Storage Spaces Direct, or S2D as it’s often called, is a Software Defined Storage solution included in Windows servers. It simplifies building highly available storage solutions using Windows Failover Clustering with a bunch of locally attached disks on each node. It’s basically the evolution of the Storage Spaces feature that was introduced back in Windows 2012. S2D can be deployed using two different options, Converged or Hyper-Converged.

You’d think that something called “Hyper” would be a better option, but for most cases it’s probably not.

Converged deployment model

This is the Converged option, where the compute and the storage are kept separate. This also allows you to scale out CPU and storage separately.

Image of the converged deployment model
Image by Microsoft Docs

Hyper-Converged Deployment Model

Hyper-Converged deployment model combines the compute and storage into same cluster nodes. It also allows you to install other software, such as SQL Server, to run in these same servers.

This option is generally only recommended for relatively small usage, and as we learned, there are some pitfalls here. More about those in a moment.

Image of the hyper-converged deployment option
Image by Microsoft Docs

The Many Pains of Storage Spaces Direct

One of our customers have several SQL Server Failover Clusters in Azure and they all are deployed in the hyper-converged model. These have proven to be rather badly behaving configurations and the thing is that when you’re hosting your data, which often times is critical to your business, you really want the storage to be on it’s best behavior.

So what kind of issues we’ve had? Here’s a couple..

They’re pain to manage

But now always. About half of the time I’ve done something with the Storage Spaces Direct, it has ended up me in a session with Microsoft Support. And this is even when you follow the Microsoft documentation on how to do, whatever it was you were doing. In few cases we’ve found someone with the same issue and they’ve been kind enough to post some instructions on what helped them. (Hint: It’s usually manually running some process that’s supposed to happen automatically).

I even had a situation where we added more storage, failed on that too and even the Microsoft support couldn’t figure it out. Next morning when I tried it again it miraculously worked and I could close the support ticket.

S2D software has bugs in it

As unbelievable as it sounds, when you write software sometimes you get bugs. Sarcasm aside, in this regard S2D isn’t any different and we’ve faced few bugs for sure. Some of them have been fixed in patches from Microsoft already, and for some we’re still waiting for patches to be come available.

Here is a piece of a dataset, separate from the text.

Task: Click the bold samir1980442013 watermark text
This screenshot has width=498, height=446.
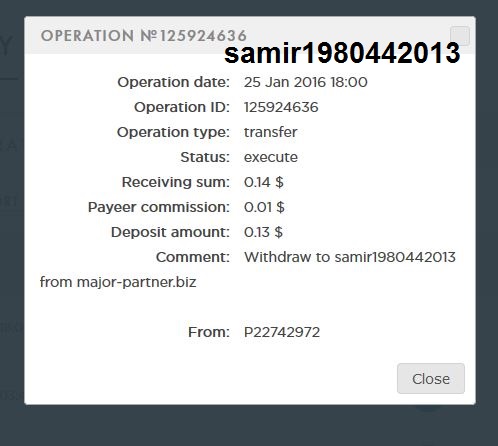Action: point(342,53)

In fact, at the moment of me writing this we’re expecting one that’ll eventually allow us to restart our servers safely. Yeah, you read that right. At the moment we got servers in a shape that we can’t even restart them without things breaking horribly.

When I say horribly I mean it in a “oh-we-lost-all-the-storage-for-a-sec” kind of horribly. As you can imagine SQL Server that looses all the drives where things like data- and logfiles are, it’s kinda bad. On a positive note: Our team has become really, really good at restoring databases and performing disaster recovery.

What makes these bugs so horrible is, that for some reason, there’s not too much official information in patch notes or elsewhere about them. I really, really wish Microsoft would make a better effort in documenting these! We do have access to Microsoft Premier Support, which has saved really helped us out few times already.

You also said something about the Cluster Shared Volumes?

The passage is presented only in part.